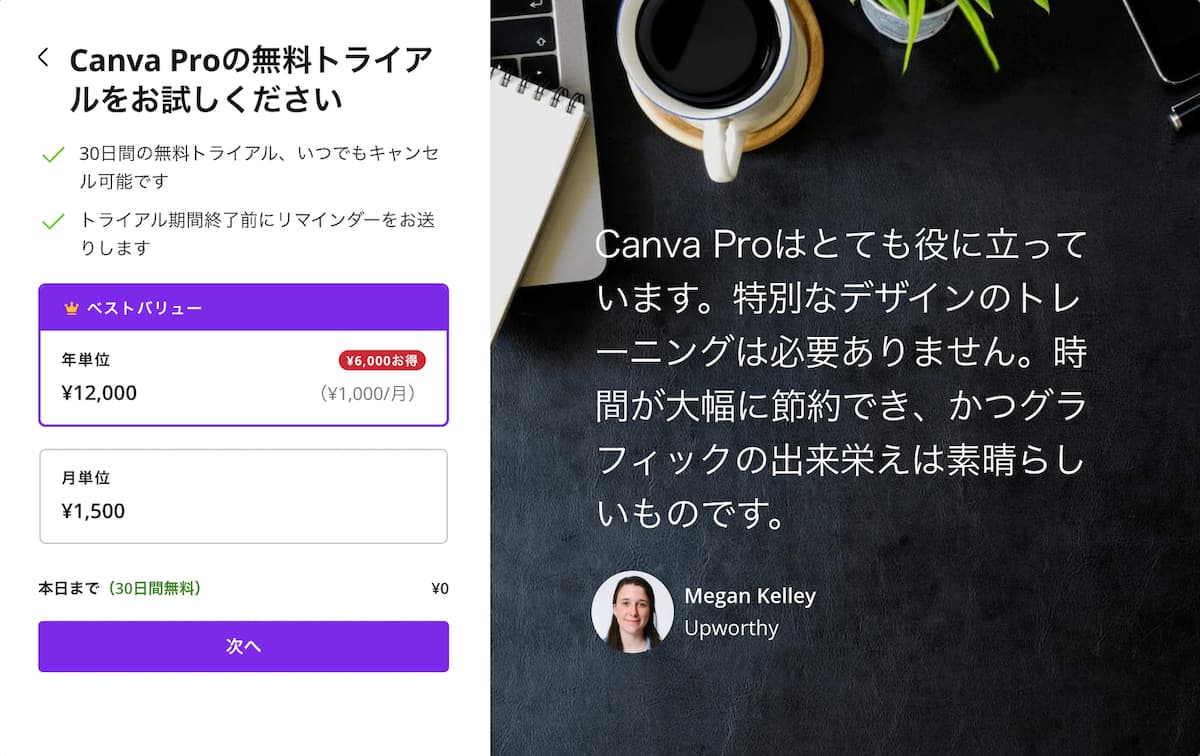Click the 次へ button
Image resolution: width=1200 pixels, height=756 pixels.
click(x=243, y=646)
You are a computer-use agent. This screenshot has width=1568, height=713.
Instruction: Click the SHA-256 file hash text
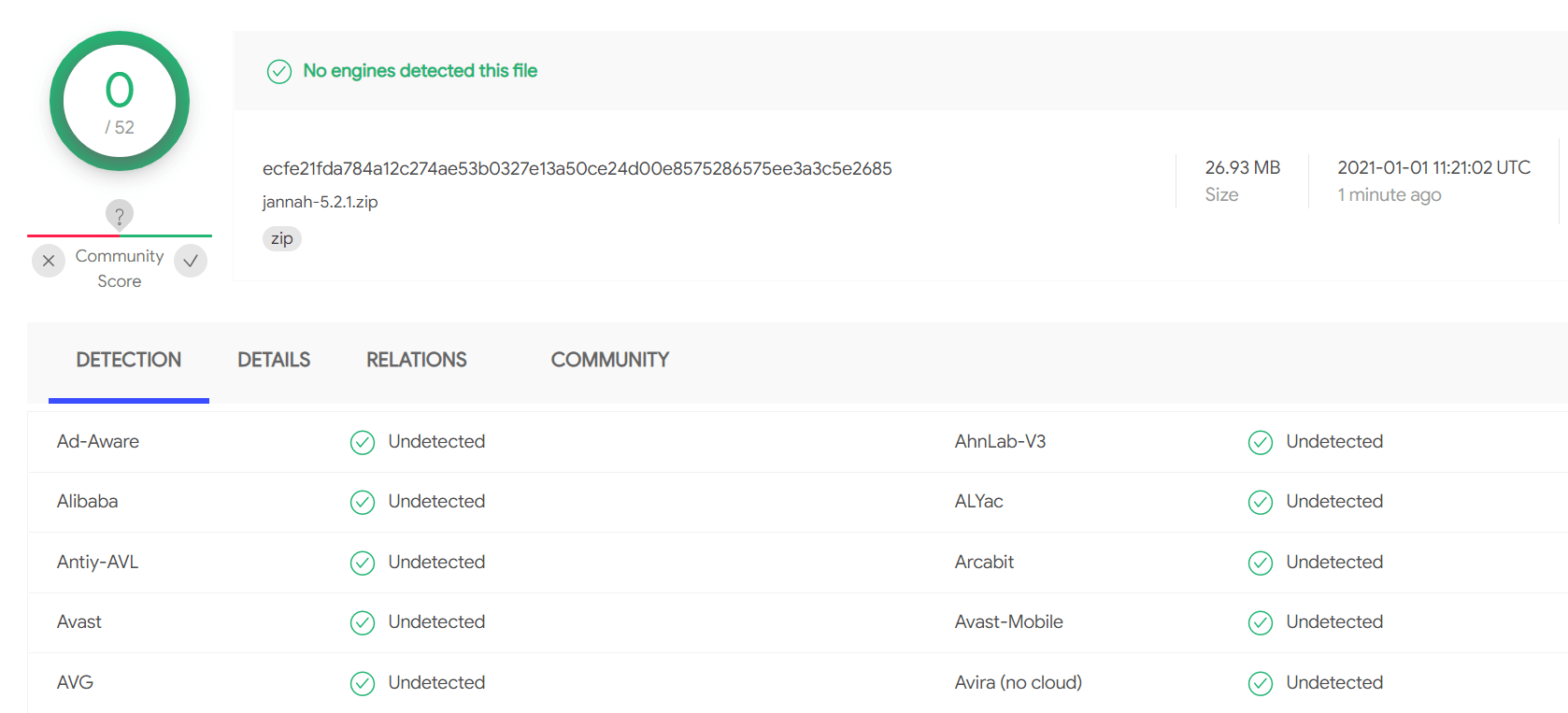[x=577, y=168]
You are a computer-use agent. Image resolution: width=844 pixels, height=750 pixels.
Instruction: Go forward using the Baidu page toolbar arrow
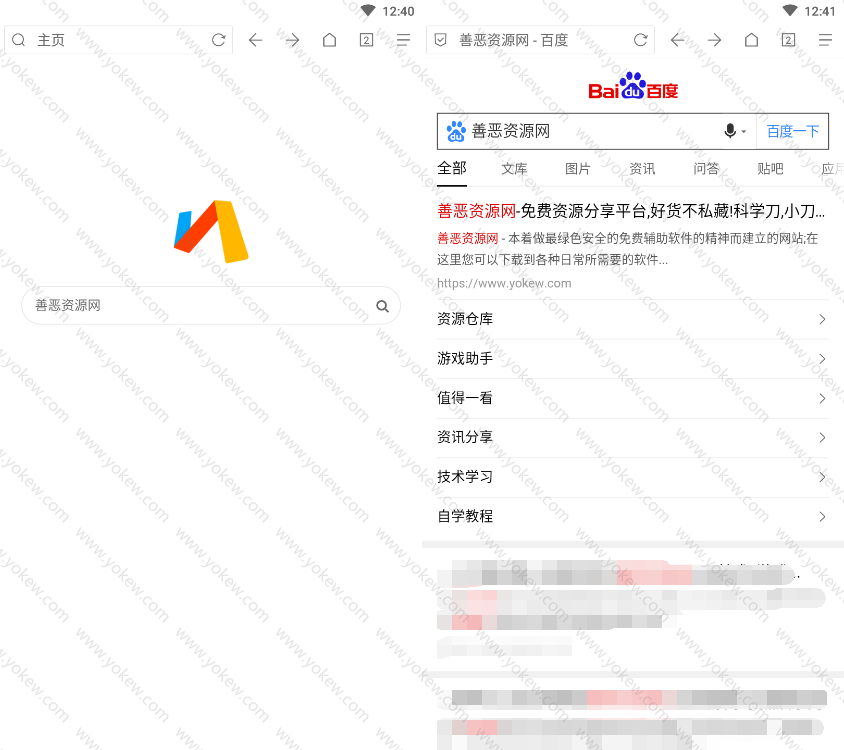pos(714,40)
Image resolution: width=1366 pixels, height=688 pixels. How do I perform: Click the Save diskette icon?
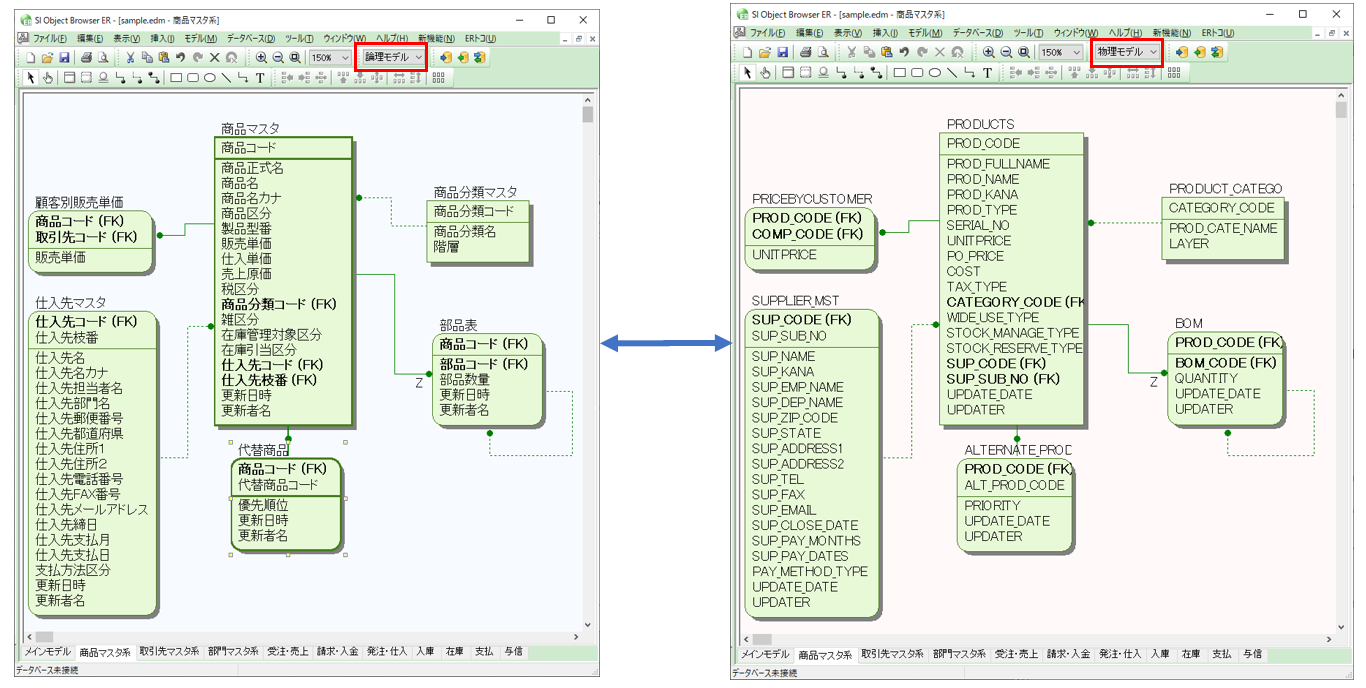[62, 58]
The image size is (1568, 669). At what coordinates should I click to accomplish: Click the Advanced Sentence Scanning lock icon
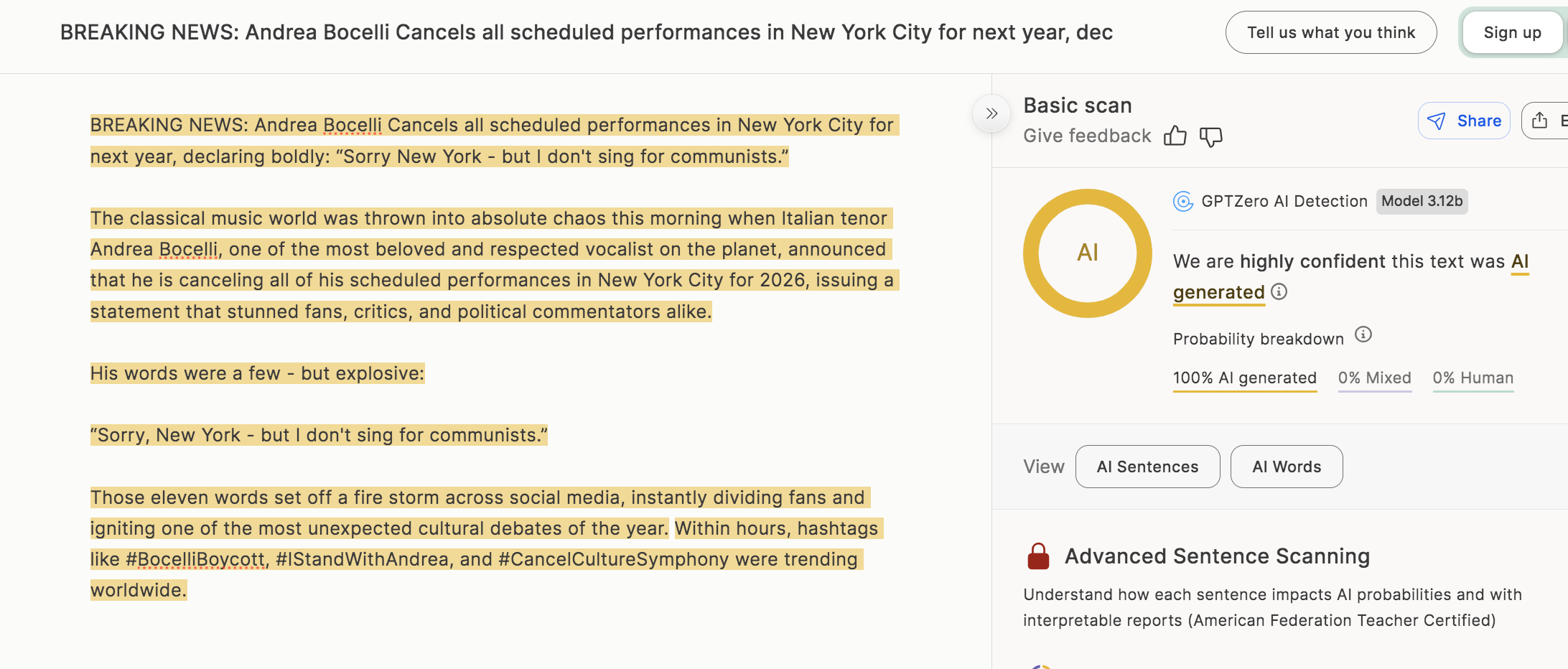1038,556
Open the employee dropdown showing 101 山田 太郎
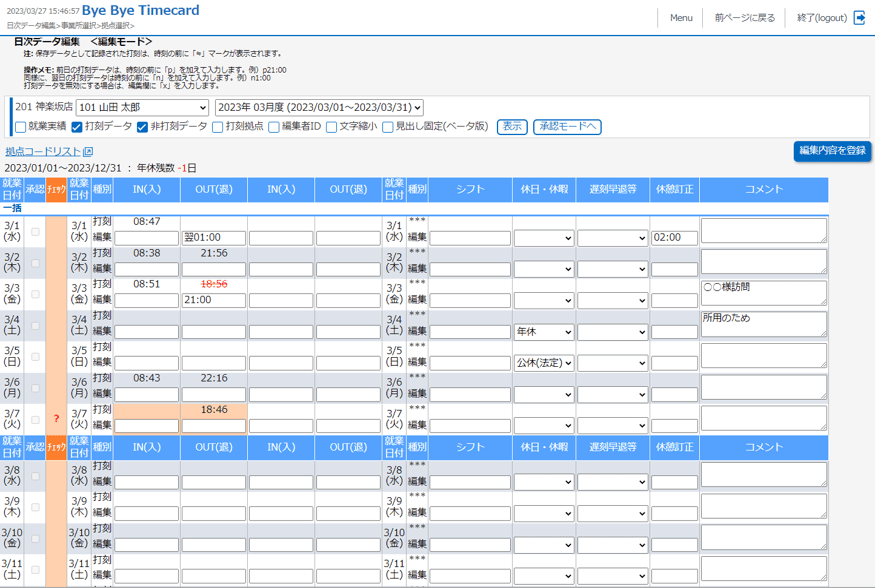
■ ■ ■ ■ ■ ■ ■
→ **Prompt**
Copy all lines of the listing above that contain the string "computer".

→ **Solution for this task**
You are a computer-use agent. This screenshot has width=1568, height=713.
You are a computer-use agent. Image resolution: width=844 pixels, height=750 pixels.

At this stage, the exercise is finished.